_Records supplied_.
◇ ◇ ◇
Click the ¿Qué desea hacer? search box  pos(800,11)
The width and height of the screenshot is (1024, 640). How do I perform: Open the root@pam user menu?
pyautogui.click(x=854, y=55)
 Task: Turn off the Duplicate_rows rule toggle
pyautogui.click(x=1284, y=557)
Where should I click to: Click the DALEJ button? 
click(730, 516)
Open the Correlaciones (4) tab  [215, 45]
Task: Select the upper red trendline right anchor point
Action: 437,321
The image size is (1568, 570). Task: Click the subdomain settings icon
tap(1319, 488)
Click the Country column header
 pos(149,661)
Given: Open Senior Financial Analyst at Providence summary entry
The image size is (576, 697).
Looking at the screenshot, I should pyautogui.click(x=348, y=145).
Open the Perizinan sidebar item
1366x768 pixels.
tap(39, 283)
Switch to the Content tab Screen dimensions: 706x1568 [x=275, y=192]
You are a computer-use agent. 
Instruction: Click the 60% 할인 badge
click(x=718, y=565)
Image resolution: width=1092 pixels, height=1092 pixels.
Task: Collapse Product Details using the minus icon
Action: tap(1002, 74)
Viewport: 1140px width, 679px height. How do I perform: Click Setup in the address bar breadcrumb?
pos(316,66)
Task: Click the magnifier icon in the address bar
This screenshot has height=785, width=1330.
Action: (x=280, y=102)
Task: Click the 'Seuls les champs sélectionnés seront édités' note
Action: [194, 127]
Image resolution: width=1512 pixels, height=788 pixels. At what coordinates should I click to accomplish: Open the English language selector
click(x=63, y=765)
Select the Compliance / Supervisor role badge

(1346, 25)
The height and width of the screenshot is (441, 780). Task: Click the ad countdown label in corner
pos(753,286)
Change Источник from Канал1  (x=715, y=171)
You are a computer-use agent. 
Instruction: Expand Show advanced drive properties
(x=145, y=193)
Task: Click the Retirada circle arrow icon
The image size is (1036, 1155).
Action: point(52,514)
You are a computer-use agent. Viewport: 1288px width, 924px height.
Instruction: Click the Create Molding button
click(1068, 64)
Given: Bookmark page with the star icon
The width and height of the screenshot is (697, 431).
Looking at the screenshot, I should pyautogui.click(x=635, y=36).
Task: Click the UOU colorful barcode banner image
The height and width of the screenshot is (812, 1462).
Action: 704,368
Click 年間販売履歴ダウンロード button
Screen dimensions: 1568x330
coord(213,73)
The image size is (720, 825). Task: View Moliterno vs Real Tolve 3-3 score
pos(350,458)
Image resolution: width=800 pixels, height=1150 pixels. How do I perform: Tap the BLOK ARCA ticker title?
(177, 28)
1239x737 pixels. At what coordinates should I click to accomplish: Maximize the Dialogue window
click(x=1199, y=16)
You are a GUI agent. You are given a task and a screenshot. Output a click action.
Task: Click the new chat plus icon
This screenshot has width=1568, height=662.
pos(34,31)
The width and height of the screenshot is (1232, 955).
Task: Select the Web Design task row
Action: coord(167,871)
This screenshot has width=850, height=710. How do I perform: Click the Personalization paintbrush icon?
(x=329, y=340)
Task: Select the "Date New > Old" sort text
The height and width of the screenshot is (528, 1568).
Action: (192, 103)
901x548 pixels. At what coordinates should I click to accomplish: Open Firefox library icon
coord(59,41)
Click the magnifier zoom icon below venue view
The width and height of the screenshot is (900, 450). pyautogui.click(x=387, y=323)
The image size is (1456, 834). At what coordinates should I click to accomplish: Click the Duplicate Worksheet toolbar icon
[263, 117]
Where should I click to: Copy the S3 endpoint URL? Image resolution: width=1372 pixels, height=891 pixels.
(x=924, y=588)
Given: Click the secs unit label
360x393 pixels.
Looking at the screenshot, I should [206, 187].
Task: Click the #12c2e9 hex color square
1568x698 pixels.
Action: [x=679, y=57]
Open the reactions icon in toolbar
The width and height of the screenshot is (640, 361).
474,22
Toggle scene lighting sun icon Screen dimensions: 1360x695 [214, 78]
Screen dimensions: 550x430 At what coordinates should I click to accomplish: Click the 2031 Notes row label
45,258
◇ ◇ ◇
Would you transcribe the entries above exactly as they appear?

Click the ¿Qué desea hacer? search box  pos(800,11)
The width and height of the screenshot is (1024, 640). How do I perform: Open the root@pam user menu?
pyautogui.click(x=854, y=55)
 Task: Turn off the Duplicate_rows rule toggle
pyautogui.click(x=1284, y=557)
Where should I click to: Click the DALEJ button? 
click(730, 516)
Open the Correlaciones (4) tab  [215, 45]
Task: Select the upper red trendline right anchor point
Action: 437,321
The image size is (1568, 570). Task: Click the subdomain settings icon
tap(1319, 488)
Click the Country column header
 pos(149,661)
Given: Open Senior Financial Analyst at Providence summary entry
The image size is (576, 697).
Looking at the screenshot, I should pyautogui.click(x=348, y=145).
Open the Perizinan sidebar item
1366x768 pixels.
tap(39, 283)
Switch to the Content tab Screen dimensions: 706x1568 [x=275, y=192]
You are a computer-use agent. 
Instruction: Click the 60% 할인 badge
click(x=718, y=565)
Image resolution: width=1092 pixels, height=1092 pixels.
Task: Collapse Product Details using the minus icon
Action: tap(1002, 74)
Viewport: 1140px width, 679px height. How do I perform: Click Setup in the address bar breadcrumb?
pos(316,66)
Task: Click the magnifier icon in the address bar
This screenshot has height=785, width=1330.
Action: (x=280, y=102)
Task: Click the 'Seuls les champs sélectionnés seront édités' note
Action: [194, 127]
Image resolution: width=1512 pixels, height=788 pixels. At what coordinates should I click to accomplish: Open the English language selector
click(x=63, y=765)
Select the Compliance / Supervisor role badge

(1346, 25)
The height and width of the screenshot is (441, 780). Task: Click the ad countdown label in corner
pos(753,286)
Change Источник from Канал1  (x=715, y=171)
You are a computer-use agent. 
Instruction: Expand Show advanced drive properties
(x=145, y=193)
Task: Click the Retirada circle arrow icon
The image size is (1036, 1155).
Action: point(52,514)
You are a computer-use agent. Viewport: 1288px width, 924px height.
Instruction: Click the Create Molding button
click(1068, 64)
Given: Bookmark page with the star icon
The width and height of the screenshot is (697, 431).
Looking at the screenshot, I should pyautogui.click(x=635, y=36).
Task: Click the UOU colorful barcode banner image
The height and width of the screenshot is (812, 1462).
Action: 704,368
Click 年間販売履歴ダウンロード button
Screen dimensions: 1568x330
coord(213,73)
The image size is (720, 825). Task: View Moliterno vs Real Tolve 3-3 score
pos(350,458)
Image resolution: width=800 pixels, height=1150 pixels. How do I perform: Tap the BLOK ARCA ticker title?
(177, 28)
1239x737 pixels. At what coordinates should I click to accomplish: Maximize the Dialogue window
click(x=1199, y=16)
You are a GUI agent. You are given a task and a screenshot. Output a click action.
Task: Click the new chat plus icon
This screenshot has width=1568, height=662.
pos(34,31)
The width and height of the screenshot is (1232, 955).
Task: Select the Web Design task row
Action: coord(167,871)
This screenshot has width=850, height=710. How do I perform: Click the Personalization paintbrush icon?
(x=329, y=340)
Task: Select the "Date New > Old" sort text
The height and width of the screenshot is (528, 1568).
Action: (192, 103)
901x548 pixels. At what coordinates should I click to accomplish: Open Firefox library icon
coord(59,41)
Click the magnifier zoom icon below venue view
The width and height of the screenshot is (900, 450). pyautogui.click(x=387, y=323)
The image size is (1456, 834). At what coordinates should I click to accomplish: Click the Duplicate Worksheet toolbar icon
[263, 117]
Where should I click to: Copy the S3 endpoint URL? Image resolution: width=1372 pixels, height=891 pixels.
(x=924, y=588)
Given: Click the secs unit label
360x393 pixels.
Looking at the screenshot, I should [206, 187].
Task: Click the #12c2e9 hex color square
1568x698 pixels.
Action: [x=679, y=57]
Open the reactions icon in toolbar
The width and height of the screenshot is (640, 361).
474,22
Toggle scene lighting sun icon Screen dimensions: 1360x695 [214, 78]
Screen dimensions: 550x430 At what coordinates should I click to accomplish: Click the 2031 Notes row label
45,258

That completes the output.